12. They then, I say, were hastening towards the Isthmus; and the Argives so soon as they heard that Pausanias with his army had gone forth from Sparta, sent as a herald to Attica the best whom they could find of the long-distance runners,[12] because they had before of their own motion engaged for Mardonios that they would stop the Spartans from going forth: and the herald when he came to Athens spoke as follows: "Mardonios, the Argives sent me to tell thee that the young men have gone forth from Lacedemon, and that the Argives are not able to stop them from going forth: with regard to this therefore may it be thy fortune to take measures well."[13]
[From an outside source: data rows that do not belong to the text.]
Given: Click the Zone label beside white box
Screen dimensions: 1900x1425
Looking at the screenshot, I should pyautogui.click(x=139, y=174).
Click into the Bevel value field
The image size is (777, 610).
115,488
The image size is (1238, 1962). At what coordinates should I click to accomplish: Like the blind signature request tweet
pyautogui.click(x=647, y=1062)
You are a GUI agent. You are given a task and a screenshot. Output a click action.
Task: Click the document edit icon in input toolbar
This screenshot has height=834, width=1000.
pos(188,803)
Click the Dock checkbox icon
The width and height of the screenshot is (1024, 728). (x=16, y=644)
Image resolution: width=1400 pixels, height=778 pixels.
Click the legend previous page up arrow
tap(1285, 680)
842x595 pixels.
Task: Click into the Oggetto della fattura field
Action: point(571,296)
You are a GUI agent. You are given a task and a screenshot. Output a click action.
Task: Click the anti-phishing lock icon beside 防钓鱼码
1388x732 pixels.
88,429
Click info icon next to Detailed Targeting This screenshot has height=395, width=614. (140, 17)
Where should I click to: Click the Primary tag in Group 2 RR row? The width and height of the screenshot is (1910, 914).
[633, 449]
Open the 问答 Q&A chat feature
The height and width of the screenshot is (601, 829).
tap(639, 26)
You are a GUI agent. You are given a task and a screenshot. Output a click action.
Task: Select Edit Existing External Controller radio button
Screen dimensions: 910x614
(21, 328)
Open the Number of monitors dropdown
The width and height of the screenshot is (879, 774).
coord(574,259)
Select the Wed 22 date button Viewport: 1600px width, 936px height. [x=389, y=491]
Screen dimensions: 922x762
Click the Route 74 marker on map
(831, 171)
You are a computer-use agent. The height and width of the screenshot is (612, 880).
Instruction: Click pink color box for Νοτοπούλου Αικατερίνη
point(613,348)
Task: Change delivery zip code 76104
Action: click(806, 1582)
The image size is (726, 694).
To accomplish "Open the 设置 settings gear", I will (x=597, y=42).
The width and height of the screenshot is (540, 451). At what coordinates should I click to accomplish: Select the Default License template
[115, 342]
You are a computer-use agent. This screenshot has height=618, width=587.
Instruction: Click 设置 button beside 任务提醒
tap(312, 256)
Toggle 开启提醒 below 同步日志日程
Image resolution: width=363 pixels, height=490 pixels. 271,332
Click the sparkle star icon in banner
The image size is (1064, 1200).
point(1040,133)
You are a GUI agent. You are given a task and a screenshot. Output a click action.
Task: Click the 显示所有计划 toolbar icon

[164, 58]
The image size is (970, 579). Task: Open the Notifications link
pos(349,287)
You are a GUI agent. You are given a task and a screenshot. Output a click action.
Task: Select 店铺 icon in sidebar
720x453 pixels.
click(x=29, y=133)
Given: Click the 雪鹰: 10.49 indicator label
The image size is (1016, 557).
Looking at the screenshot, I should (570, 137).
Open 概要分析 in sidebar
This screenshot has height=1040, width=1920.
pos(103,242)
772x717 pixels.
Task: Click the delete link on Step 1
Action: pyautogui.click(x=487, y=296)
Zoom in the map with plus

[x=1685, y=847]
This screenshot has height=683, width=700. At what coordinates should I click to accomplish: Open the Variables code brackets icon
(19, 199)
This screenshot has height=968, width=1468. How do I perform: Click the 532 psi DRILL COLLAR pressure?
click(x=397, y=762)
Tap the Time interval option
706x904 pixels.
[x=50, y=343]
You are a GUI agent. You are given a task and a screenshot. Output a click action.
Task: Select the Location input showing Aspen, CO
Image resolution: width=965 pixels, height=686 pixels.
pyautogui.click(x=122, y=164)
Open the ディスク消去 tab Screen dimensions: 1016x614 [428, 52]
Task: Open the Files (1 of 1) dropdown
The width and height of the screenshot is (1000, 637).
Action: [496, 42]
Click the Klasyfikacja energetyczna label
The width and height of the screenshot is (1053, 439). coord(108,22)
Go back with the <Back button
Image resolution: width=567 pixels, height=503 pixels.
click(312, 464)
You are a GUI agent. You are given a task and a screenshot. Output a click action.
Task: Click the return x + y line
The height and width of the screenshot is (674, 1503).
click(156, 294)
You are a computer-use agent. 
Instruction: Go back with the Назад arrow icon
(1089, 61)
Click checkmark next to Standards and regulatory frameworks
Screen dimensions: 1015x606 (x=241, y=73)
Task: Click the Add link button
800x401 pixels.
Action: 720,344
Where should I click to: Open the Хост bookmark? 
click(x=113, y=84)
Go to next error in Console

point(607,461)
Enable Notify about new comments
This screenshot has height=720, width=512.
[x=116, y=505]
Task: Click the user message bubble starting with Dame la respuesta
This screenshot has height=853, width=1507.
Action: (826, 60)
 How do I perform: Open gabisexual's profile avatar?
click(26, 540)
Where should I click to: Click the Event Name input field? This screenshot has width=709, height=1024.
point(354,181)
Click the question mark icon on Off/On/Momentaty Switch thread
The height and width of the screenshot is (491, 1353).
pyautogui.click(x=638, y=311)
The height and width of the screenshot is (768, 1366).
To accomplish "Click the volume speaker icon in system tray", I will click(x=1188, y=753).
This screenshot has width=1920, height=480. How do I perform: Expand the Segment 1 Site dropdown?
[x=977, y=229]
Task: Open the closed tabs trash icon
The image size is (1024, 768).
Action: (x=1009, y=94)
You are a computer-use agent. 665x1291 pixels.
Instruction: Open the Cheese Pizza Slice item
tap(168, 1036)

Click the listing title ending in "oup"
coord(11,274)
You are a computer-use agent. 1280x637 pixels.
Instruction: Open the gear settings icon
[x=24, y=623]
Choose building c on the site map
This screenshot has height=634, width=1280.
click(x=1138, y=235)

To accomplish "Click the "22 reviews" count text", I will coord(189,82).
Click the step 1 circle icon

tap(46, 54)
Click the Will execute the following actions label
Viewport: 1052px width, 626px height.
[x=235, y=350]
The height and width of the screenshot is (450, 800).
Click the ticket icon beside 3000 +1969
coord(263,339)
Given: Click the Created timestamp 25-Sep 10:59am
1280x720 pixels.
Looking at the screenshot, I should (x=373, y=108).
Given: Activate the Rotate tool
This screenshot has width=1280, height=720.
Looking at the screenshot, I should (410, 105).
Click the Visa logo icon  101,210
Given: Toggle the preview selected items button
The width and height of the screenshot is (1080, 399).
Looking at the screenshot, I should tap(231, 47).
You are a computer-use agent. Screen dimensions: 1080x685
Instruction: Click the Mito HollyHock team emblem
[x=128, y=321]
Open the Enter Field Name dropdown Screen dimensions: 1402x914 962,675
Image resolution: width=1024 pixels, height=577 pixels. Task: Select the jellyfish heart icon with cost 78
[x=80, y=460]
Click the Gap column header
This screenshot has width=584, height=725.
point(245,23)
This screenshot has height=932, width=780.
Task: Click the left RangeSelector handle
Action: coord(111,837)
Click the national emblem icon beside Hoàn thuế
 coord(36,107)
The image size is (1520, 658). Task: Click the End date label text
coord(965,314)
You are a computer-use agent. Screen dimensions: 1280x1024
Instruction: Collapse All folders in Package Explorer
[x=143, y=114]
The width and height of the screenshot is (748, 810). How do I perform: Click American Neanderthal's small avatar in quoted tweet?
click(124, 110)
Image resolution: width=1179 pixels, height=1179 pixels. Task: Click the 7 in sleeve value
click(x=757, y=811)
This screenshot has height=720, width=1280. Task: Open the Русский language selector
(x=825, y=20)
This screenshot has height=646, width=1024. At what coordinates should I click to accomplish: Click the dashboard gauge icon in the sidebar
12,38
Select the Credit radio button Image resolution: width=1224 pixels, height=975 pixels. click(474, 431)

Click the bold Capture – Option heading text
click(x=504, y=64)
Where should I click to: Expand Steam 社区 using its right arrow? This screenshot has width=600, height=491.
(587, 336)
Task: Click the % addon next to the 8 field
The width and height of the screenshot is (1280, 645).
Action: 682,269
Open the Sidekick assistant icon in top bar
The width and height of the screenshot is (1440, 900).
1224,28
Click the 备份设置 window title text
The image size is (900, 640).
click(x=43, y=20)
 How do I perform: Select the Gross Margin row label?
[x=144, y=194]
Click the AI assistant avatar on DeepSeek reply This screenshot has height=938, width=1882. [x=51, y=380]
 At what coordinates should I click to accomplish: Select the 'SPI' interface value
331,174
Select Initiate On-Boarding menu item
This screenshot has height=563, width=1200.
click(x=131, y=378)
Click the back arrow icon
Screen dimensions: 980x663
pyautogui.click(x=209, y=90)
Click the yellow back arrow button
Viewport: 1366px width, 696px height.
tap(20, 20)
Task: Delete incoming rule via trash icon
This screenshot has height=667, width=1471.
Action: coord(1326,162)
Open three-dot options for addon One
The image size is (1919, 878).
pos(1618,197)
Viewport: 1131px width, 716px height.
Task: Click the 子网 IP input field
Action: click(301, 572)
13. He having spoken thus departed and went back; and Mardonios was by no means anxious any more to remain in Attica when he heard this message. Before he was informed of this he had been waiting, because he desired to know the news from the Athenians as to what they were about to do; and he had not been injuring or laying waste the land of Attica, because he hoped always that they would make a treaty with him; but as he did not persuade them, being now informed of everything he began to retire out of the country before the force of Pausanias arrived at the Isthmus, having first set fire to Athens and cast down and destroyed whatever was left standing of the walls, houses or temples. Now he marched away for this cause, namely first because Attica was not a land where horsemen could act freely, and also because, if he should be defeated in a battle in Attica, there was no way of retreat except by a narrow pass, so that a few men could stop them. He intended therefore to retreat to Thebes, and engage battle near to a friendly city and to a country where horsemen could act freely.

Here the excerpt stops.